Fünftes: An den Märkten für gewerbliche Immobilien waren die Praktiken bei der Kreditvergabe ebenso verantwortungslos wie im Wohnungsbau. Inzwischen ist der Markt zum Stillstand gekommen.
Sechstens: Es ist nicht unwahrscheinlich, dass bald eine große Bank Konkurs anmelden muss, so wie das schon über 200 Subprime-Institute tun mussten. Anleger würden in Panik geraten. Da eine solche Bank „too big to fail“ sein würde, muss der Staat einspringen.
Siebtens: Banken haben es immer schwerer, ihre „leveraged loans“ zu syndizieren, also auf mehrere Schultern zu verteilen und sie zu verbriefen. Die Kredite stehen jetzt in den Bilanzen der Banken und müssen ebenfalls stark abgeschrieben werden. Auch hier geht es um Hunderte Milliarden Dollar.
Achtens: In einer echten Rezession steigt die Anzahl der Unternehmenskonkurse steil an und mit ihr die Risikoscheu der Käufer von Unternehmensanleihen. Bisher waren die Risikoaufschläge (gegenüber Staatsanleihen) geradezu lächerlich niedrig. Das ändert sich gerade dramatisch. Die Refinanzierung wird viel teurer als bisher, und die Investitionspläne der Unternehmen werden zusammengestrichen.

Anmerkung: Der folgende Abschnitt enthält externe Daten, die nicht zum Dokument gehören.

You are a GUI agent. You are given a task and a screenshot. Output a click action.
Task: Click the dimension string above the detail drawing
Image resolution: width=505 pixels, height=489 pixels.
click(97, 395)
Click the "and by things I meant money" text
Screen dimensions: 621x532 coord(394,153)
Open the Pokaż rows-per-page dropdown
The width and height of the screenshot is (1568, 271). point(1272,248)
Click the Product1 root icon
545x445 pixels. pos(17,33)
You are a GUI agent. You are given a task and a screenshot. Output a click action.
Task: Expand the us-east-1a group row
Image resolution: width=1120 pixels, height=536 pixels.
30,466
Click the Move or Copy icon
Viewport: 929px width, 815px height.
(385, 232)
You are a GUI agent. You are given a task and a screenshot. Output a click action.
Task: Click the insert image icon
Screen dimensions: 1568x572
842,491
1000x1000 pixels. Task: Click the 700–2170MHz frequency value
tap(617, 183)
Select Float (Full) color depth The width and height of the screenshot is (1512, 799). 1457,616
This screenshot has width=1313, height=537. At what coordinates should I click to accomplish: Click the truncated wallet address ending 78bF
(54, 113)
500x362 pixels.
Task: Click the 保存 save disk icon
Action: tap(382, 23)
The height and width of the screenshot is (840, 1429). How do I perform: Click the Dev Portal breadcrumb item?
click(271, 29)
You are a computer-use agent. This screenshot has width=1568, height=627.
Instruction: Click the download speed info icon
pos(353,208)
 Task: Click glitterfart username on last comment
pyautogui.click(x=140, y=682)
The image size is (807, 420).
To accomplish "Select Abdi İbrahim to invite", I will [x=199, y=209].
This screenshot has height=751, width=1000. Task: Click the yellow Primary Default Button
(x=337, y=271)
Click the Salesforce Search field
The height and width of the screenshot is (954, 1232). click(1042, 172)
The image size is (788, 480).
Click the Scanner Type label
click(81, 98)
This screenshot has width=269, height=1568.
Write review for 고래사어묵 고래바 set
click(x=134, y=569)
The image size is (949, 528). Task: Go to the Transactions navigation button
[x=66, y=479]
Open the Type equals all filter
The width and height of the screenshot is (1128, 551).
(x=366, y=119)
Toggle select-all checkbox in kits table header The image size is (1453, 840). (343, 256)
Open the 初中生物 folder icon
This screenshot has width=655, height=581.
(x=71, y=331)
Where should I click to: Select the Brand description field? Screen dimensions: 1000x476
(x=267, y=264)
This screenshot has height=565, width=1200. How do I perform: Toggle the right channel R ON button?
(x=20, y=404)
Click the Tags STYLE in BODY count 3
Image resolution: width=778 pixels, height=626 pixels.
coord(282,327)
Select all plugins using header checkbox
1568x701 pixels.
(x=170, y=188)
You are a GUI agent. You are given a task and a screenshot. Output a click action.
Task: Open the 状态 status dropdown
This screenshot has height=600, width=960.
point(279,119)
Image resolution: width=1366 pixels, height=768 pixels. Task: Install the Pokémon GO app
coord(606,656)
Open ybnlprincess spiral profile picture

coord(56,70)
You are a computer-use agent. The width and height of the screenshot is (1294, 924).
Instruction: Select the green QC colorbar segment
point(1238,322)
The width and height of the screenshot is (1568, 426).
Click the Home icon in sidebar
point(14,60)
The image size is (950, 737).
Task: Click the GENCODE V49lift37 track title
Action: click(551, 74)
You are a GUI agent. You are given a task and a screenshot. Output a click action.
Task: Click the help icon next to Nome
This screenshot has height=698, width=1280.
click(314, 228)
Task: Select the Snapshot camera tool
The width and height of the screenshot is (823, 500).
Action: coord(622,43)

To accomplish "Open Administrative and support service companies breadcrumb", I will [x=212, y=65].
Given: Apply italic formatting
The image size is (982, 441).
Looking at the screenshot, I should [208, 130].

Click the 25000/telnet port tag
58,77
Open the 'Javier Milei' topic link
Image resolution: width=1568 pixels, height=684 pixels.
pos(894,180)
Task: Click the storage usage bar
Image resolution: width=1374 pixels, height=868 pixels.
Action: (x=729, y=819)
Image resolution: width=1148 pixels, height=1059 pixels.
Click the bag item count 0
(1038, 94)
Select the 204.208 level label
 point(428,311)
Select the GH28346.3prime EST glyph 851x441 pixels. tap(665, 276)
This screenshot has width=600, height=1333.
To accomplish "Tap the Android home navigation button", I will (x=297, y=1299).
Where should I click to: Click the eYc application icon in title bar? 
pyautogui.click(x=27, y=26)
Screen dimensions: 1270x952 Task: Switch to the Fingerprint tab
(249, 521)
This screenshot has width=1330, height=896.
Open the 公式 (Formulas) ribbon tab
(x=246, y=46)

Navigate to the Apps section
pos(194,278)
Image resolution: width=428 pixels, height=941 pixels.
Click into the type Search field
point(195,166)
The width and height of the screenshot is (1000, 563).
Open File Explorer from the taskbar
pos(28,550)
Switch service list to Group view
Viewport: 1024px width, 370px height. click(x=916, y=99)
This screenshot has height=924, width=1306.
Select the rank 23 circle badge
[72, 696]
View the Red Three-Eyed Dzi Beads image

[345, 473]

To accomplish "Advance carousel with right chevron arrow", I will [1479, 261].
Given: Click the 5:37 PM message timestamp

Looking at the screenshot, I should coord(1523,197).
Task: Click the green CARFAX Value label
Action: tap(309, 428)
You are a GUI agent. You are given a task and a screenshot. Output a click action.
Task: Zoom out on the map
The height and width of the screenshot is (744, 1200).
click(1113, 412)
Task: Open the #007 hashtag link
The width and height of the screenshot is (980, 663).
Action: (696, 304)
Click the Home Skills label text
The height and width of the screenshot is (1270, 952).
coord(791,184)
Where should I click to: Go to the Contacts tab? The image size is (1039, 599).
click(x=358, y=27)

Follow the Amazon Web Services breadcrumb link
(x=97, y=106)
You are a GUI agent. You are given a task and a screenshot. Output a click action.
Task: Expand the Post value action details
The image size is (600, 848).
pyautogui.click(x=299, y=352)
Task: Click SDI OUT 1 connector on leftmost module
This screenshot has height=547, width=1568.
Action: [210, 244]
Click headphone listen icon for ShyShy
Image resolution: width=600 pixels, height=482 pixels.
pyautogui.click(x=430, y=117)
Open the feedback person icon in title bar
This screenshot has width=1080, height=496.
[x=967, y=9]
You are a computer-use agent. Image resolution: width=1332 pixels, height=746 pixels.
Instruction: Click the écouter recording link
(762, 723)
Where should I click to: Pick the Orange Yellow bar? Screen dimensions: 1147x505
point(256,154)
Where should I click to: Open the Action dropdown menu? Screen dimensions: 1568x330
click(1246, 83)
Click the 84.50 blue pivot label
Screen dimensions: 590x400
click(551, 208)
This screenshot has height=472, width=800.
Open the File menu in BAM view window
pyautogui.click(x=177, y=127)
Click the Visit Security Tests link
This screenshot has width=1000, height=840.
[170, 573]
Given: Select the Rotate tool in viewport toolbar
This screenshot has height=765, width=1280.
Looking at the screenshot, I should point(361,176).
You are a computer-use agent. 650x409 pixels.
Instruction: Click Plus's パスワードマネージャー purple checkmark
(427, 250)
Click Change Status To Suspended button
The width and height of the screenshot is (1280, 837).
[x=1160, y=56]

Neuntens: Die „Schattenbanken“ werden schon bald in Schwierigkeiten geraten. Es handelt sich dabei um Geldmarktfonds, Investment-Banken, Hedgefonds, Private Equity Fonds und andere Finanzinstitutionen, die offiziell keine Banken sind. Sie haben jetzt zunehmend Liquiditätsprobleme. Zugang zu den Mitteln der Zentralbank haben sie allesamt nicht. In dem Maße, wie der Geldmarkt, an dem sie als Schuldner auftreten, wegen der zunehmenden Risikoscheu selektiver wird, sind sie zu Notverkäufen gezwungen. Das verschärft die Talfahrt an den inländischen und ausländischen Märkten, an denen sie als Anleger auftreten. Zahlreiche dieser Nicht-Bank-Banken werden in Konkurs gehen.
Zehntens: Die weltweiten Aktienmärkte beginnen, sich auf eine US-Rezession einzustellen. In einer solchen Talsohle verliert der S&P 500 im Durchschnitt 28 Prozent.
Elftens: Die sich verschärfende Kreditklemme führt zu einem Austrocknen der Liquidität in vielen Märkten. Das Vertrauen in die Gegenparteien schwindet, die Prämien für liquide Mittel werden steigen. Da die Kreditrisiken als hoch empfunden werden, helfen die sehr großzügige Versorgung der Märkte mit Zentralbankgeld und die Zinssenkungen der Fed nur bedingt.
Zwölftens: Es kommt zu einem Teufelskreis von Verlusten, Kreditkontraktion und Notverkäufen von Aktiva, und das zu Preisen, die unter den inneren Werten liegen.